■ Text extract ■
Nilus Configurations¶
CDC Service Config¶
For Change Data Capture, Nilus is orchestrated via the Service resource. The example below demonstrates a service configured to monitor a MongoDB collection and capture change events in the DataOS Lakehouse.
Example CDC Manifest Configuration¶
name: ${{service-name}} # Service identifier
version: v1 # Version of the service
type: service # Defines the resource type
tags: # Classification tags
- ${{tag}}
- ${{tag}}
description: Nilus CDC Service for MongoDB description # Description of the service
workspace: public # Workspace where the service is deployed
service: # Service specification block
servicePort: 9010 # Service port
replicas: 1 # Number of replicas
logLevel: INFO # Logging level
compute: ${{query-default}} # Compute type
resources: # Resource requests (optional but recommended)

■ Extracted material ■
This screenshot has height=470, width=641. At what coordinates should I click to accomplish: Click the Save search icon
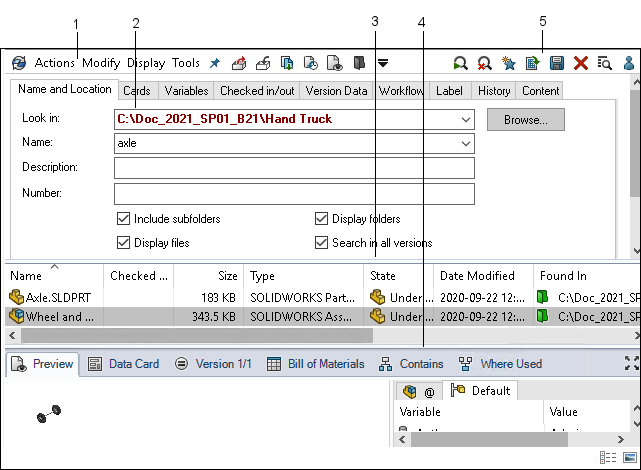[557, 63]

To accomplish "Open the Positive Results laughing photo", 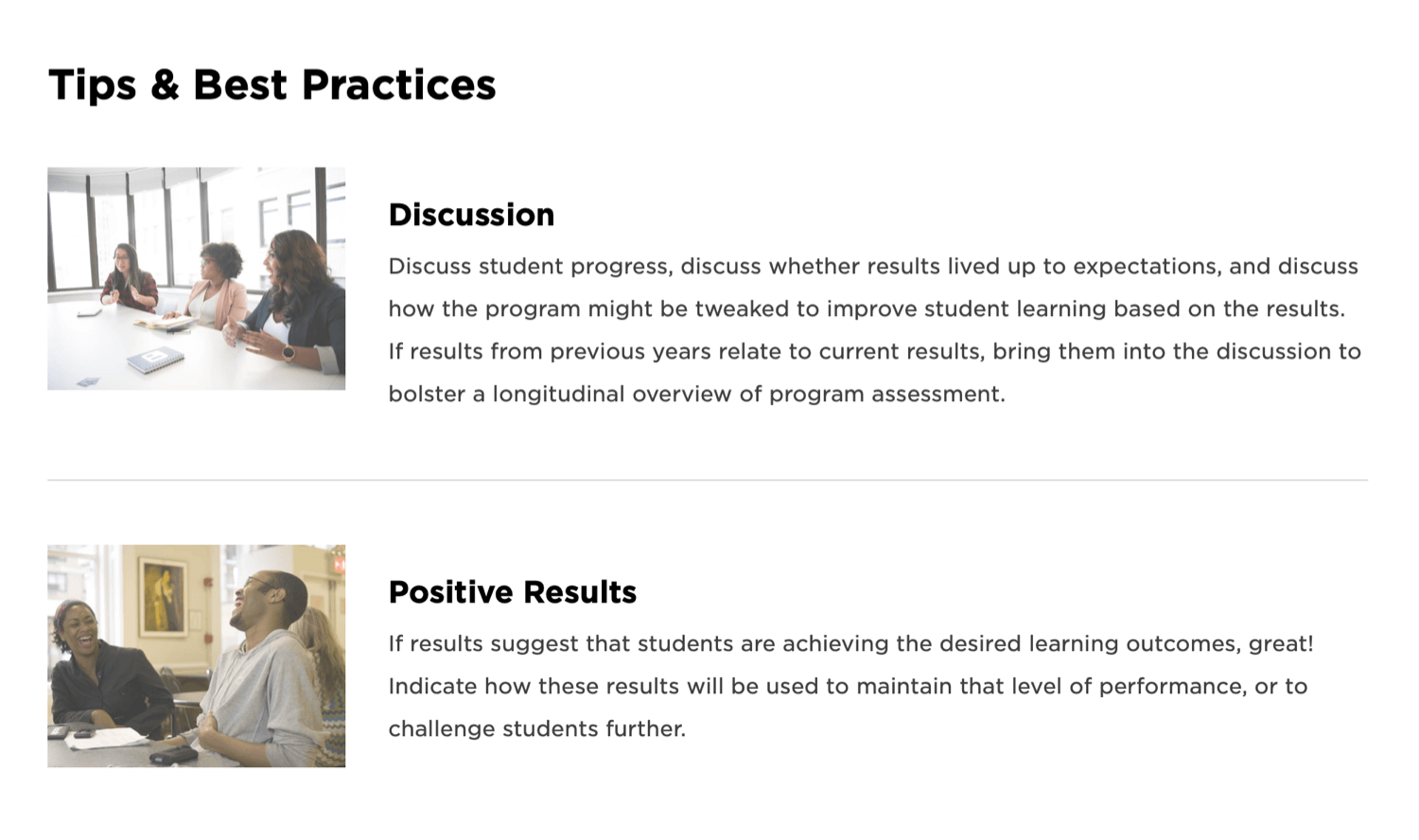I will point(196,656).

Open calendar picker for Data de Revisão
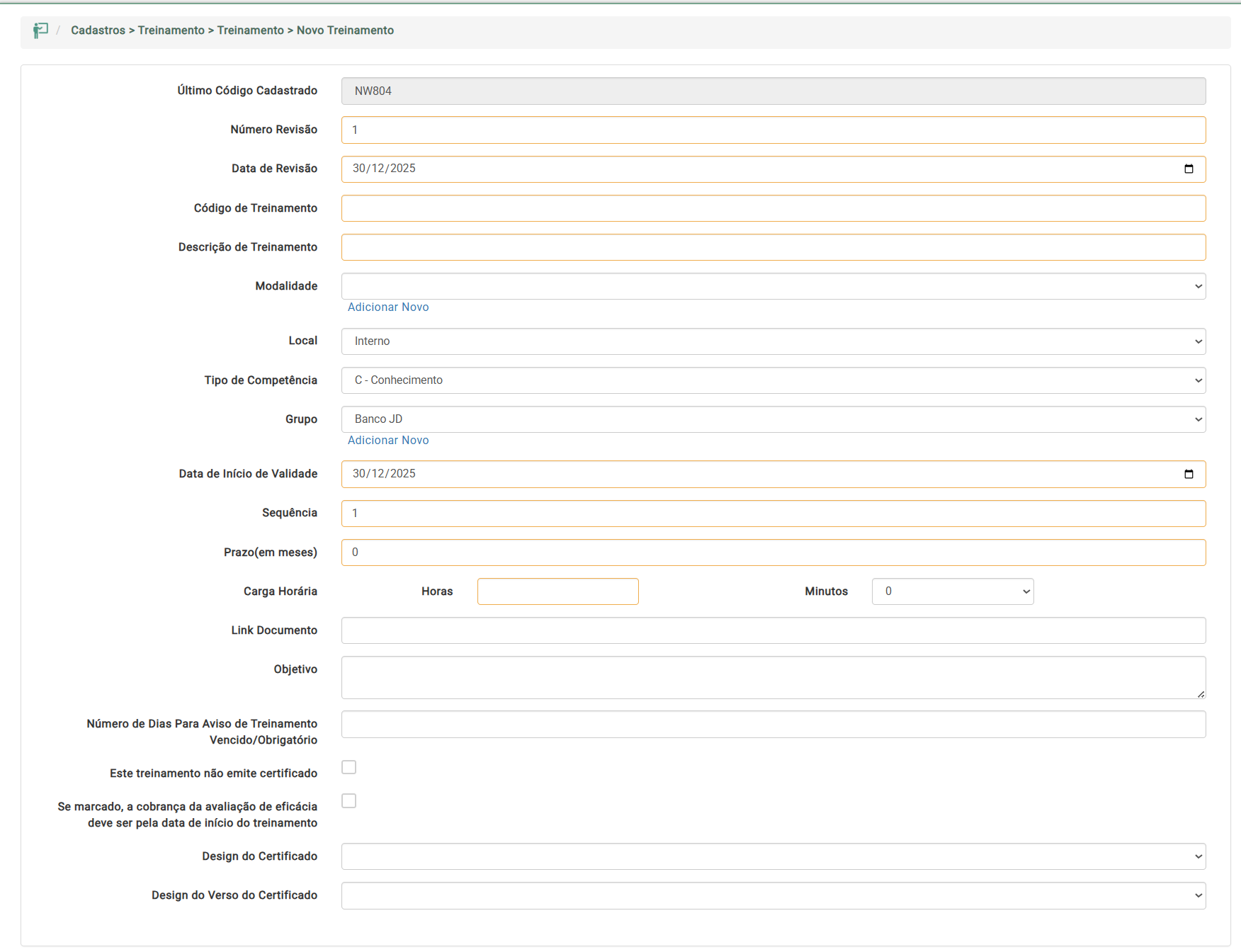tap(1189, 169)
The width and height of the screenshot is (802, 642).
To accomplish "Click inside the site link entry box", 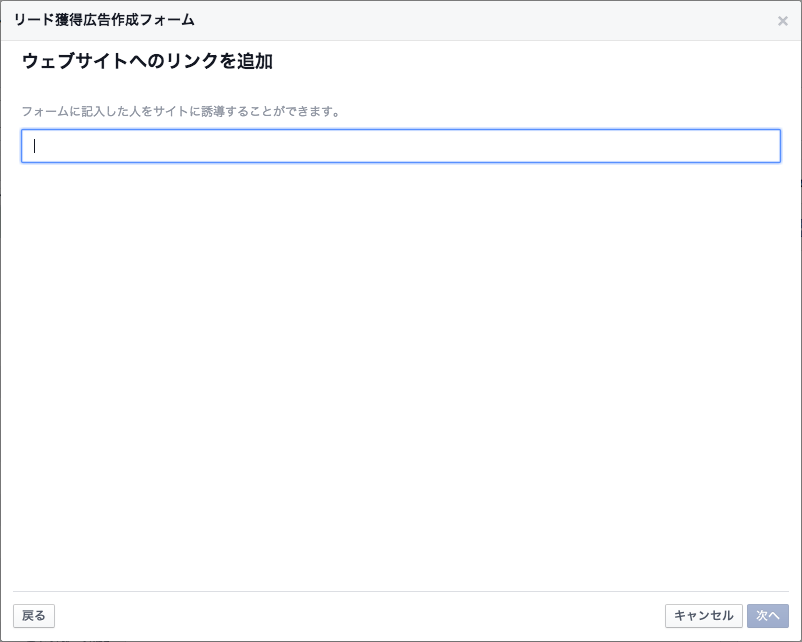I will tap(401, 146).
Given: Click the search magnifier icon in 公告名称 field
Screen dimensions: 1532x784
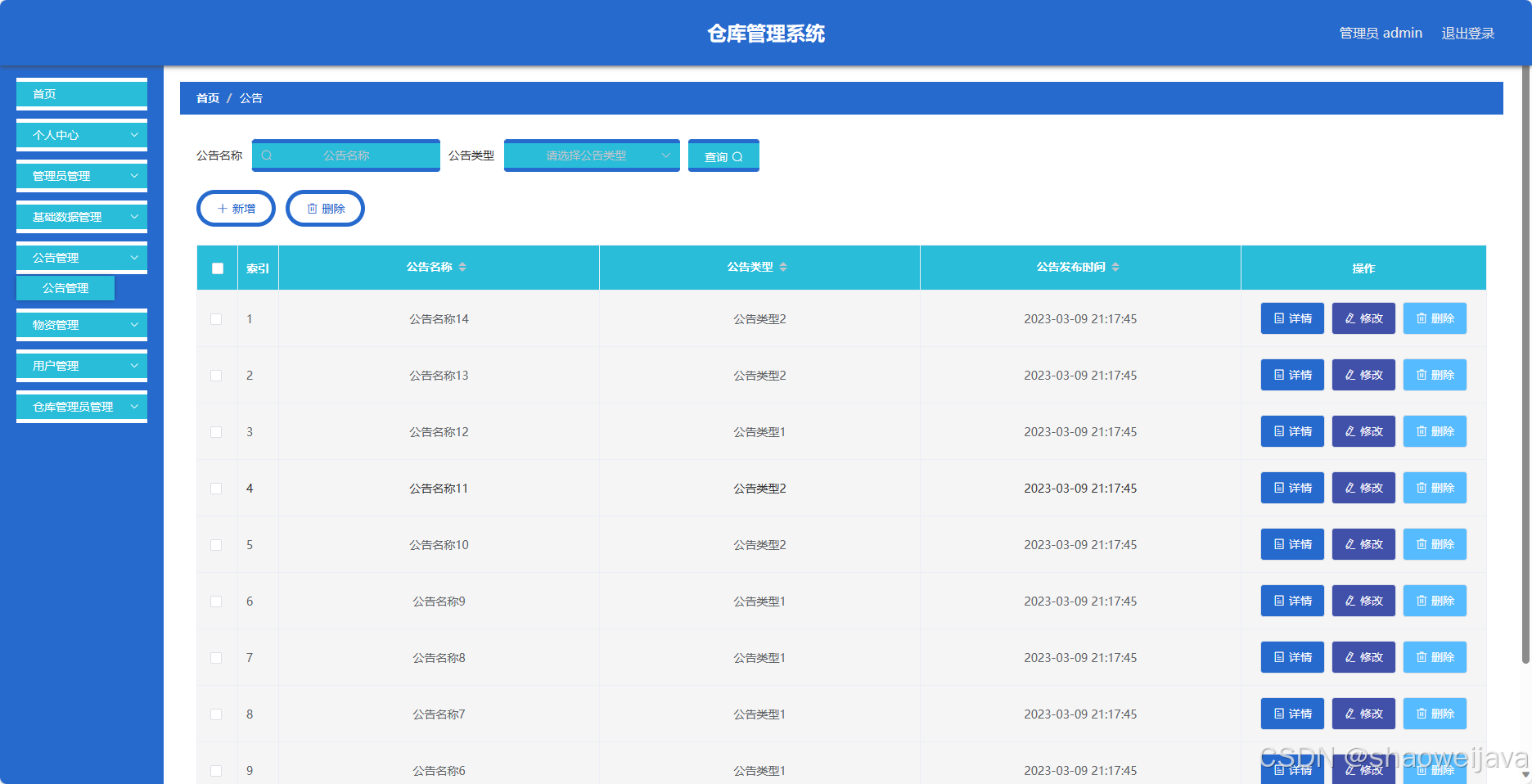Looking at the screenshot, I should coord(267,155).
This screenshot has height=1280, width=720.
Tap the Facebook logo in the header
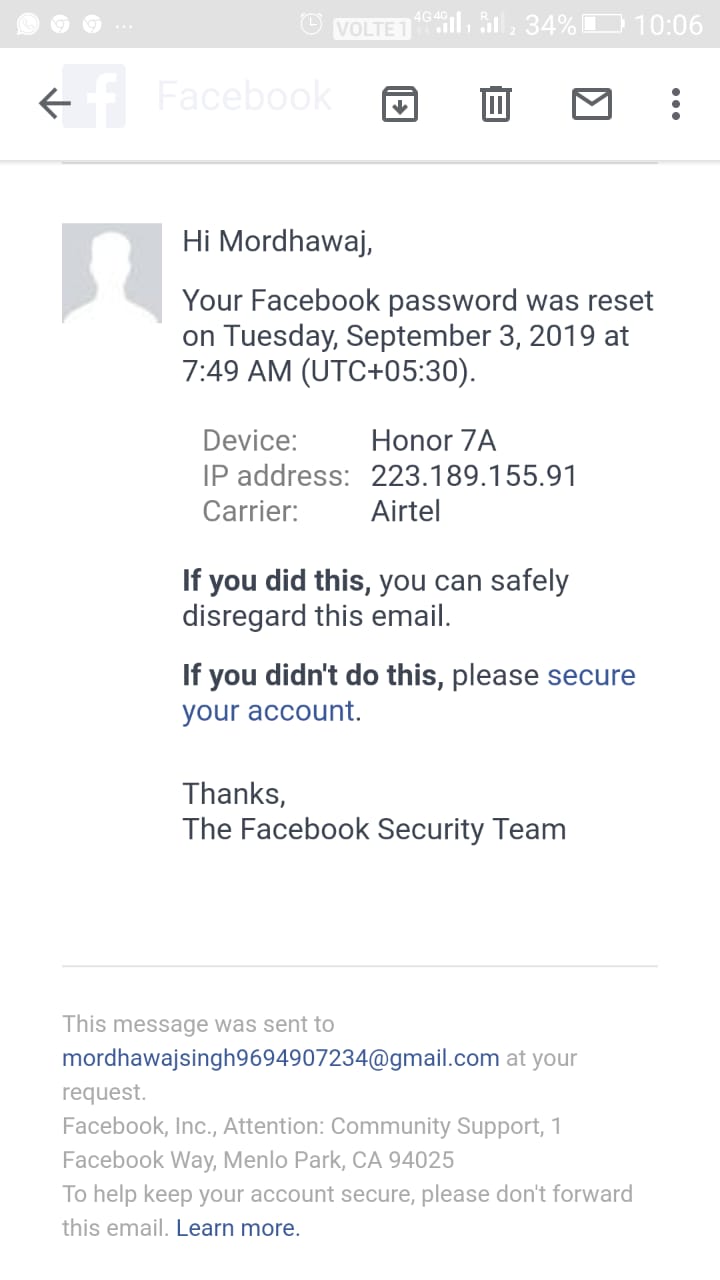coord(94,96)
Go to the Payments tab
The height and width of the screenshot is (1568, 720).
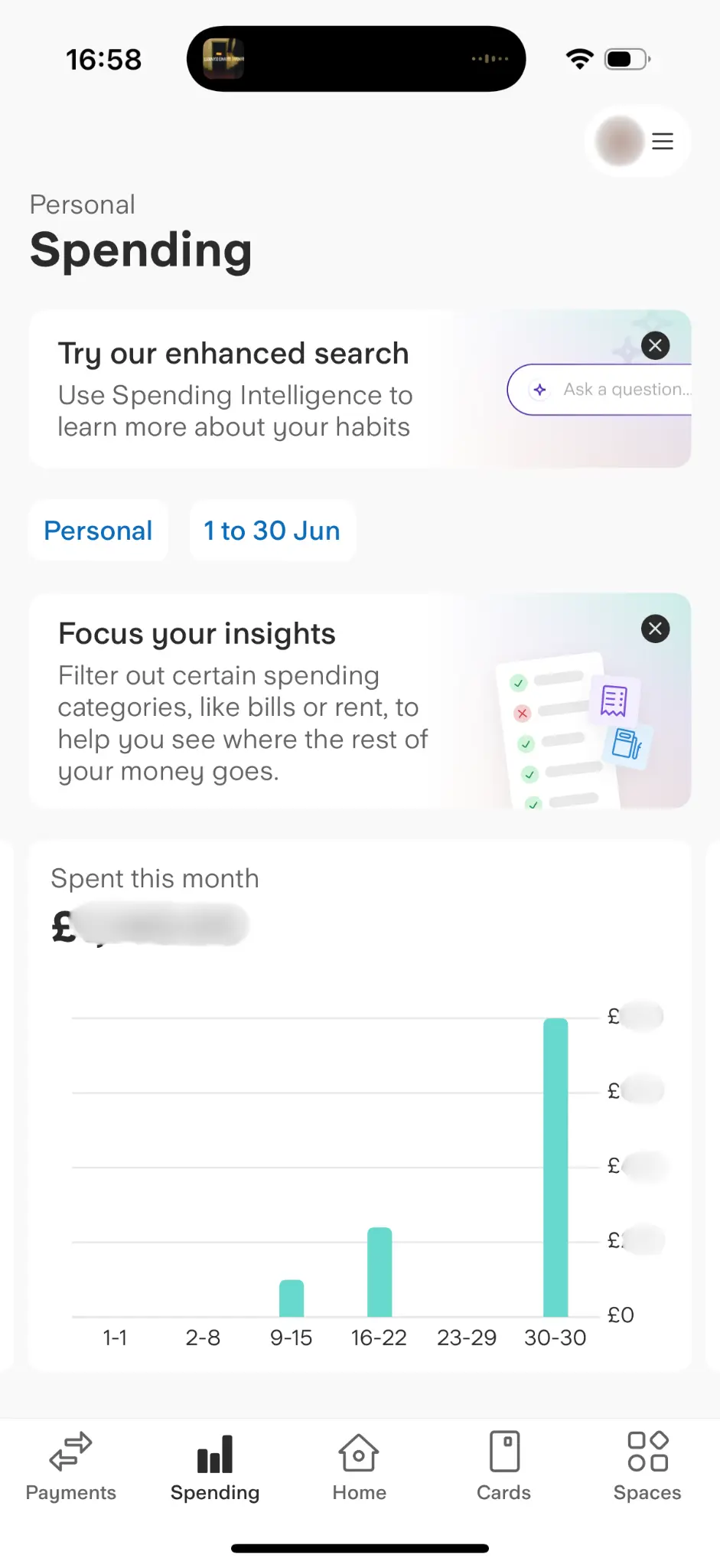(x=70, y=1465)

■ Requirement ■
In the Nilus configuration page, restate the stretch from "Nilus Configurations¶" through "the DataOS Lakehouse.", swapping "MongoDB" for "PostgreSQL".

■ Correct answer ■
Nilus Configurations¶
CDC Service Config¶
For Change Data Capture, Nilus is orchestrated via the Service resource. The example below demonstrates a service configured to monitor a PostgreSQL collection and capture change events in the DataOS Lakehouse.